Shallow economists
When first I looked at this college from the perspective of an economist I got a terrible shock. To maintain a student at this college costs the West Indian governments one thousand pounds a year . . . . The West Indies could send students to England for less than half that price . . . . What then is the point of maintaining this college? – W.A. Lewis’ first matriculation address to the University of the West Indies (UWI), October, 1960).
W.A. Lewis’ answer to the above question was that there were far deeper contributions to self-identity, nationhood and national development from a university that overrode narrow economic considerations of cost.

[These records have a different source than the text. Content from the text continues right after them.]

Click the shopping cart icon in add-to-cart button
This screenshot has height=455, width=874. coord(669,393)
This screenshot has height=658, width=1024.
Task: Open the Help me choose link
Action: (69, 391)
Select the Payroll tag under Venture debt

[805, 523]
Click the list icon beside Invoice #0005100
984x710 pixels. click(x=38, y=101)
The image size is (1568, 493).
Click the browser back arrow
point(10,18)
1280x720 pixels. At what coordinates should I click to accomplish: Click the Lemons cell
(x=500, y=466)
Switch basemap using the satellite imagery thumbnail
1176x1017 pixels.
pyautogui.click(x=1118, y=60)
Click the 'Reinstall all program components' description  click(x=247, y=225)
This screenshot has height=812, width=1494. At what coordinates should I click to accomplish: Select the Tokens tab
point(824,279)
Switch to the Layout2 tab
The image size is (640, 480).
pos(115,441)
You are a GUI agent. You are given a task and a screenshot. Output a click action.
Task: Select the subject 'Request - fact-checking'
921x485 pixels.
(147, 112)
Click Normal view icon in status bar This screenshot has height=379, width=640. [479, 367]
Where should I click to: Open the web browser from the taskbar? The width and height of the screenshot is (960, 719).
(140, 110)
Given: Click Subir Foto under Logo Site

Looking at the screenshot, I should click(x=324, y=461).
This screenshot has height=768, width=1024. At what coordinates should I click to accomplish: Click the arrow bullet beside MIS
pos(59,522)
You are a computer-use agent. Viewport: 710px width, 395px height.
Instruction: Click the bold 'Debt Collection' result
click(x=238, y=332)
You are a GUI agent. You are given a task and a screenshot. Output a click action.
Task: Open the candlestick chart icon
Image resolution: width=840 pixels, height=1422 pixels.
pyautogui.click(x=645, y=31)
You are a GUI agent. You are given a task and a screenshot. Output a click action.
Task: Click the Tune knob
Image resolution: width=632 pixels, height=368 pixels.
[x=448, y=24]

I have deliberately quoted the above statement from St Lucia’s Nobel Laureate Lewis because he stands today as the most accomplished and decorated economist that the Caribbean region has ever produced.
I present him in deliberate contrast to the current generation of economists who now pretend to occupy his place both as regional academics and economic decision-makers.
Finally, I present Sir Arthur as a wise voice in the debate on government responsibilities for the provision of university education, in a context where the current generation is itself grappling with the issue.
In the abundance of water, the fool is thirsty.
Sadly, the current generation of economists fed on nothing but neo-liberal pap – which glorifies the withdrawal of state social responsibility, worships the primacy of the market in determining who gets what, when and how, and wallows in the notion that those who cannot afford to pay should not have been born in the first place – demonstrates clearly the depth of intellectual reversal in our region.
The current generation is replete with shallow accountants, masquerading as economists, who understand only costs while ignoring the deeper questions of development.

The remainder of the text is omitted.